After getting chores done for the day I set about working on my new blog engine. This started out with getting flask templates working and after some back and forth that was sorted out. It then set in that I was repeating myself a lot because I skipped an ORM model. So I set about to write a blog class to handle loading, serialization, updates, and inserts. A round of testing later and a bunch of bugs were squashed.
A side quest today was to update all of the image paths from prior blog posts to use my CDN. I ended up using a combination of awk commands [ awk '{print $7}' images.txt > just_images.txt and awk -F '/' '{print $3}' image_names.txt > images2.txt] to get a good list of images to push to the CDN and then asked chatgpt to help me write a bash loop [ while IFS= read -r file; do aws s3 cp "$file" s3://cmh.sh; done < images2.txt ] to copy all the images.
I’ve seen one of my more Linux savvy coworkers write these loops on the fly and it is always impressive.

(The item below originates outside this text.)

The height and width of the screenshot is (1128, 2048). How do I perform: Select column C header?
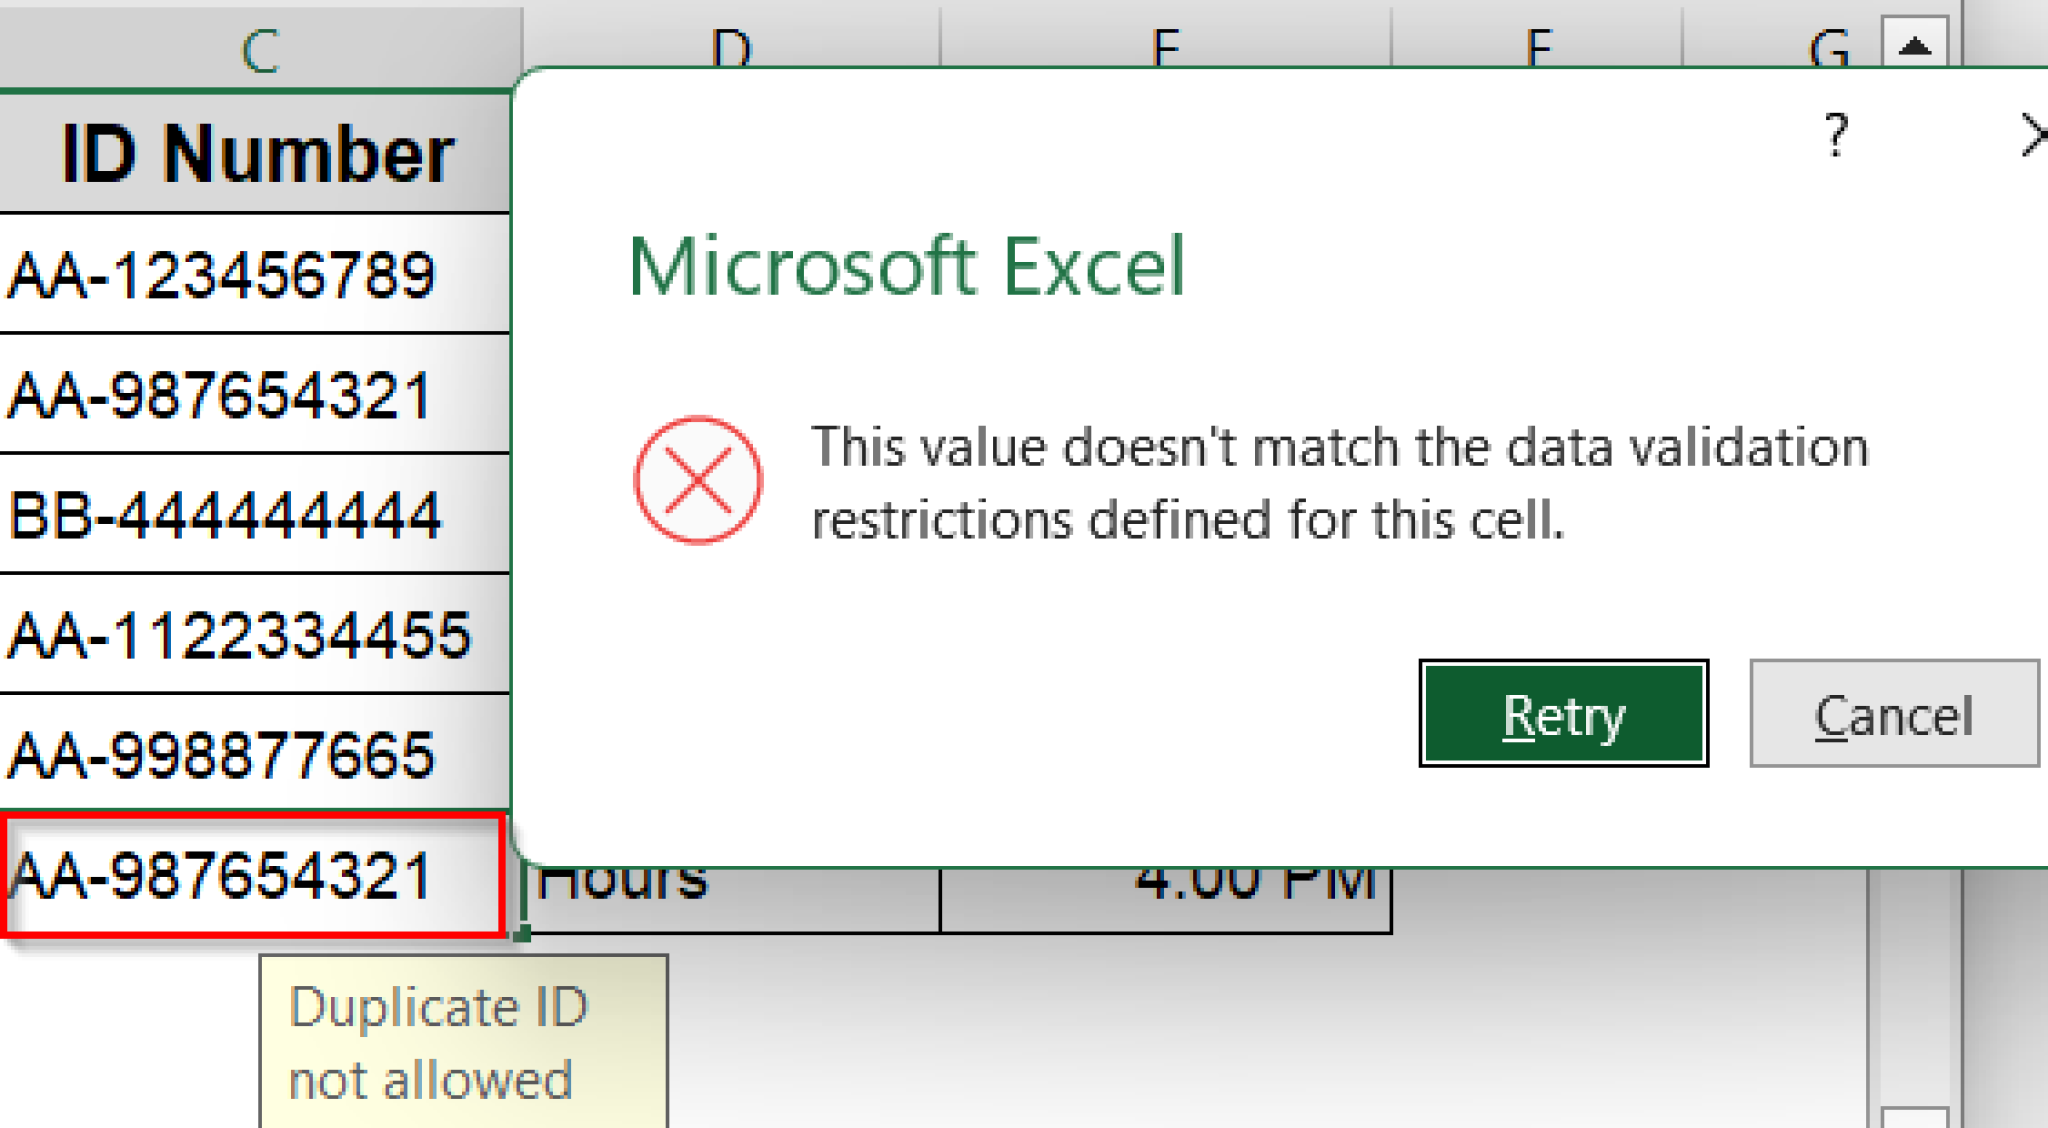coord(260,48)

I streamed the first couple hours of development and encountered a number of bugs with Raphael bot that I’ll see about fixing tomorrow.
Since the weather was suppose to be hotter today and it was suppose to storm throughout the day, I opted to work on my tech projects today. I started the day by streaming my work on Raphael bot, where I quickly was able to fix the issue where Raphael was ignoring me. Next I turned my attention to the scene switching command. After adding several variants to the list of commands I was able to get a demo working quite well on stream and pushed the changes to my GitHub Repository.

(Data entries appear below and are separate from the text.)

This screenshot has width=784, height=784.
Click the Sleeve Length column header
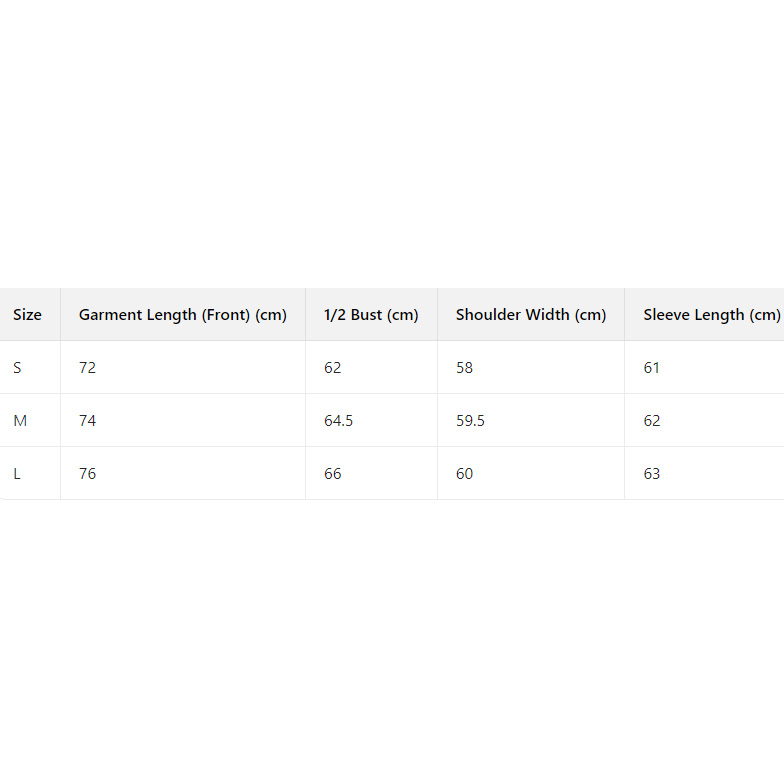point(711,315)
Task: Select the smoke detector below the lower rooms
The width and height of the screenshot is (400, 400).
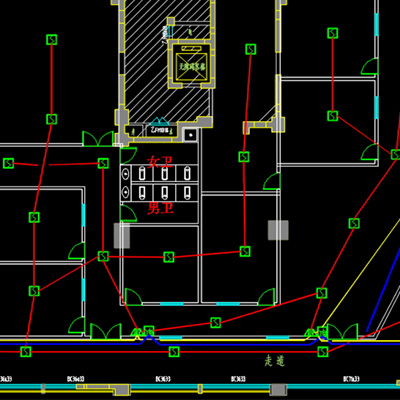Action: [216, 323]
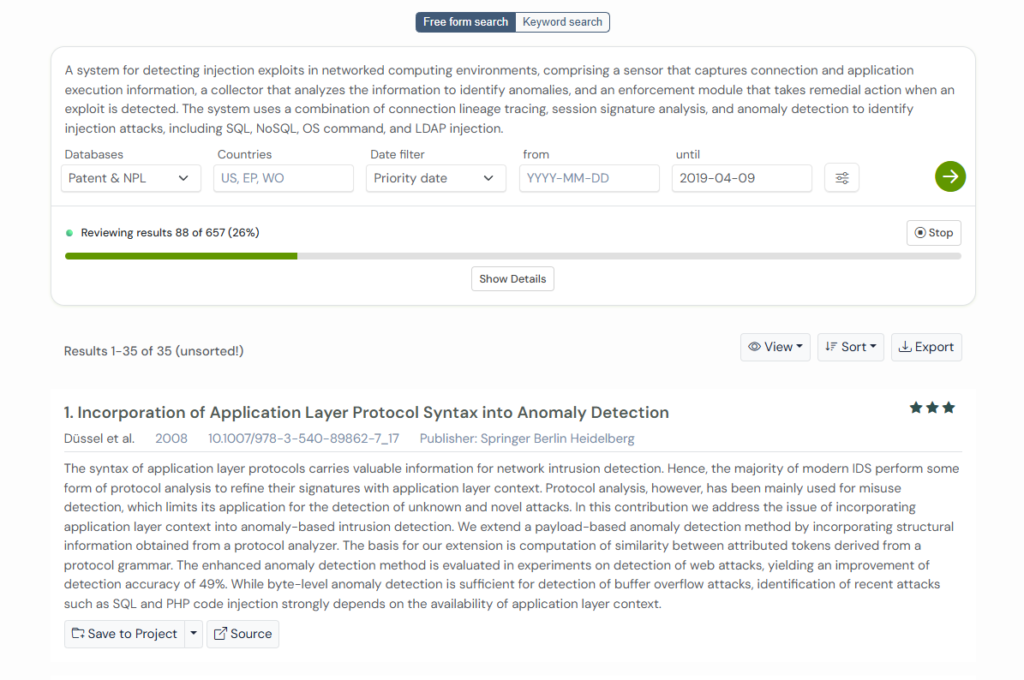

With Raphael being in a good place, I turned my attention to my new flask based blog engine. After some troubleshooting I was able to find a problem, and figured out that part of the issue with my curl test commands was that I wasn’t saving the cookie that curl was getting from the login api call. With my curl issues solved, I turned to obscuring my blog user password when calling my curl commands. The last thing I worked on before turning my attention to a discord movie watch party was adding a file upload method to my blog API. With the hours of my Sunday winding down, I turned my attention to the documentation for Raphael since I noticed that someone had started following the repository.
Demo:
Before I finished my Juneteenth holiday break I posted the source code for Raphael bot out on github. I got the voice recognition working and responding in a timely manner. It even outputs it’s voice to obs studio. For some reason I was feeling brave and posted a tik-tok with the video . The next step will be to implement the streaming commands in a manner that allows customization. I also added a readme.md which still has a lot to be desired as I haven’t done any testing outside of Ubuntu 22.04. This weekend I randomly decided to make myself a url shortner for a new domain I acquired. Finished that up today.
I've been working on a Twitch bot for a couple weeks now. I've got transcription mostly working. So far, I have gotten chat messages going to Twitch chat, and the bot recognizes it's name. When it recognizes its name and calls ChatGPT to answer questions for the streamer.